In mid-May, the nimble St. Paul Chamber Orchestra -- the unconducted edition, captained by concertmaster Steven Copes -- troops off to Carnegie Hall, where audiences will again marvel (a bit patronizingly?) at the superb music-making to be found in "flyover country." The band's New York program, part of a nine-day festival showcasing seven North American orchestras, features artistic partner Dawn Upshaw in music by Bartok and Maria Schneider.
Upshaw, however, isn't in Minnesota for this week's preview concerts, leaving local audiences to focus their attention on the Stravinsky and Haydn works that frame the orchestra's festival program, and on George Enescu's glowing Dixtuor for winds, which will go unheard in the Big Apple. (Listeners at Minneapolis' 660-seat Temple Israel may have had the best of all possible experiences Thursday, encountering the SPCO with a reach-out-and-touch-them immediacy not to be had in the 2,900-seat Carnegie, fabled acoustics notwithstanding.)
Conductorless chamber orchestras are hardly thick on the ground. But for nearly four decades, this niche has been cultivated assiduously by New York's Orpheus, which, unlike the SPCO, has never submitted to a maestro's baton. The group plays an annual subscription season in Carnegie; its current season ends next Friday with the very Haydn symphony (No. 104) that the SPCO will play just two weeks later in the same space. Critical comparisons are inevitable.

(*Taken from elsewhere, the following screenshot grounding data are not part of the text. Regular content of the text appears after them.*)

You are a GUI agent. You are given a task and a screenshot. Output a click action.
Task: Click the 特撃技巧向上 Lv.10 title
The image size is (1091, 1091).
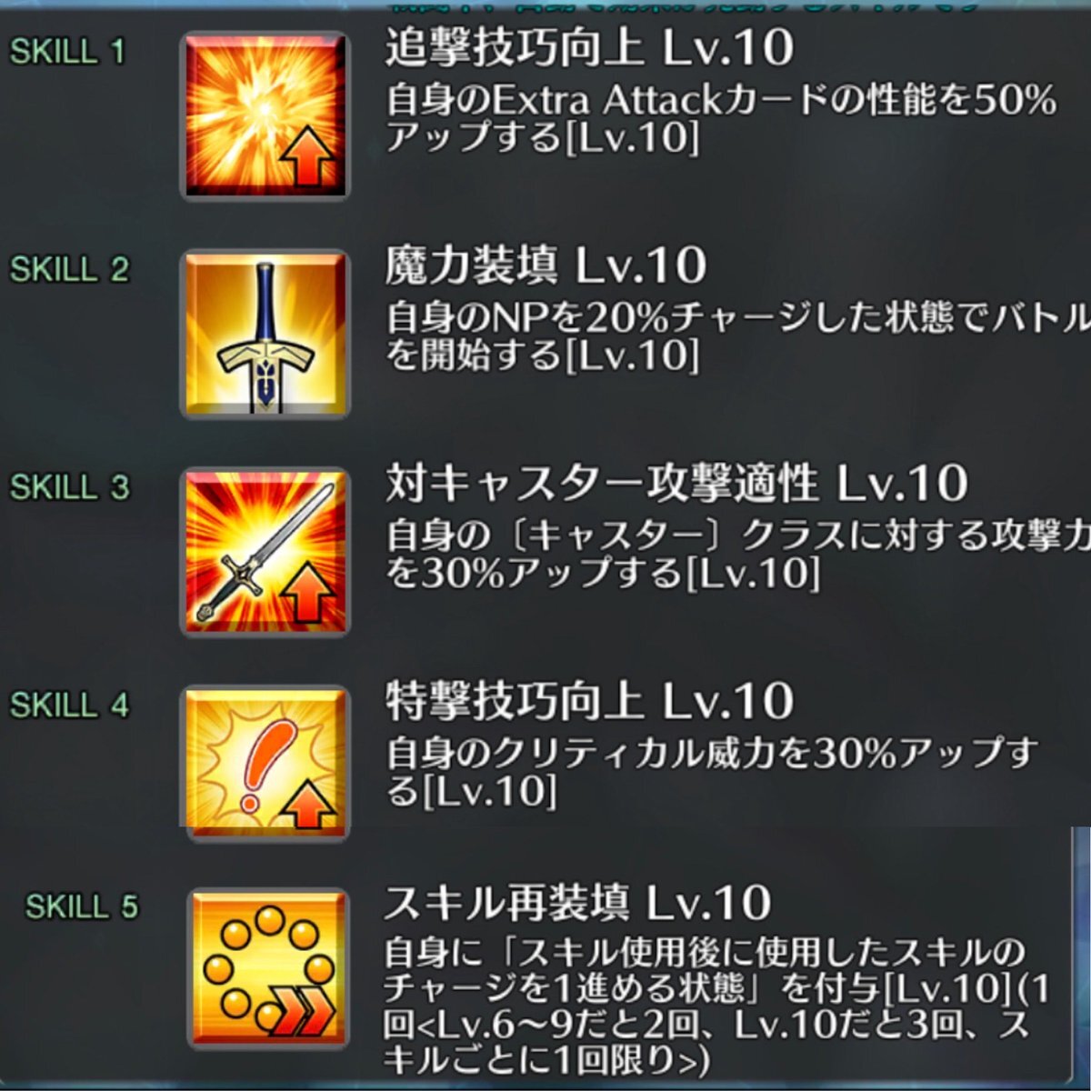tap(589, 702)
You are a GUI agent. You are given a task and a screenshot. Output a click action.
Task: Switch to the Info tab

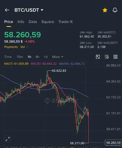21,22
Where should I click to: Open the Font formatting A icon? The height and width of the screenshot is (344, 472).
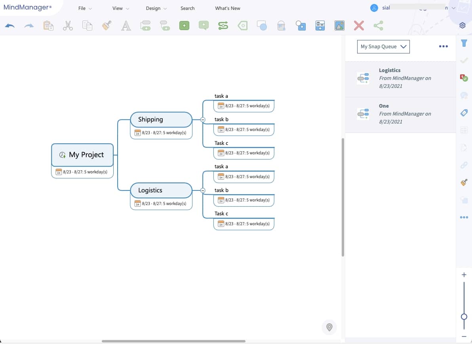(126, 26)
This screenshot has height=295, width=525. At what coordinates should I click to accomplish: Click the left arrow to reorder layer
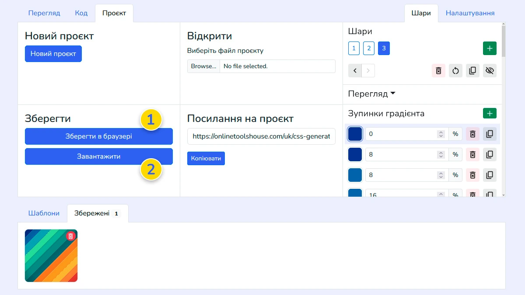click(355, 70)
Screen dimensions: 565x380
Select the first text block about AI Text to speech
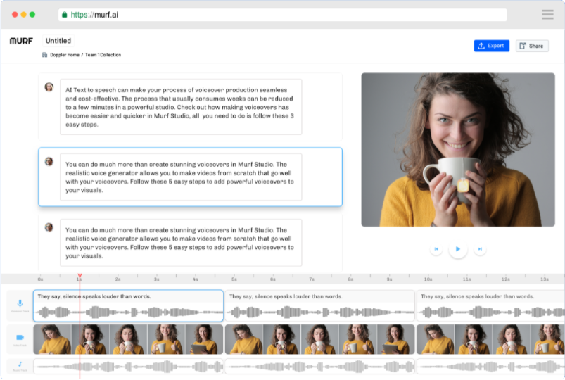180,107
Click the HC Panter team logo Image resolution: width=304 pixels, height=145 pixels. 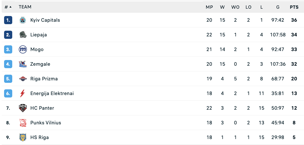pyautogui.click(x=23, y=108)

Stravinsky's late-neoclassic Concerto in D (1946) has been labeled "pure entertainment." But choreographer Jerome Robbins thought otherwise, using the score for a grim 1951 ballet ("The Cage") about an insect species whose females kill their mates after sex. The SPCO seemed to side with Robbins, stressing the nervousness and vehemence of the writing, distancing itself from the pseudo-romanticism of the Arioso.
Despite the efforts of the megalomaniac Ceausescu regime to eradicate his memory, the work of George Enescu, Romania's foremost musical son, has been enjoying a modest revival. His 1906 Dixtuor (French for decet, or dectet -- a piece for 10 musicians), though a little backward for its day, is a gorgeous thing, melding contrapuntal sophistication with Romanian folk elements. Thursday's performance throbbed with life; the middle movement's fadeaway ending was exquisite.
Though the remarkable slow introduction of Haydn's final symphony sounded a bit straitjacketed, there was no stopping the SPCO thereafter. The last two movements were taken at an invigorating clip; Michael Israelievitch's boisterous account of the timpani part was particularly exhilarating.
Larry Fuchsberg writes regularly about music.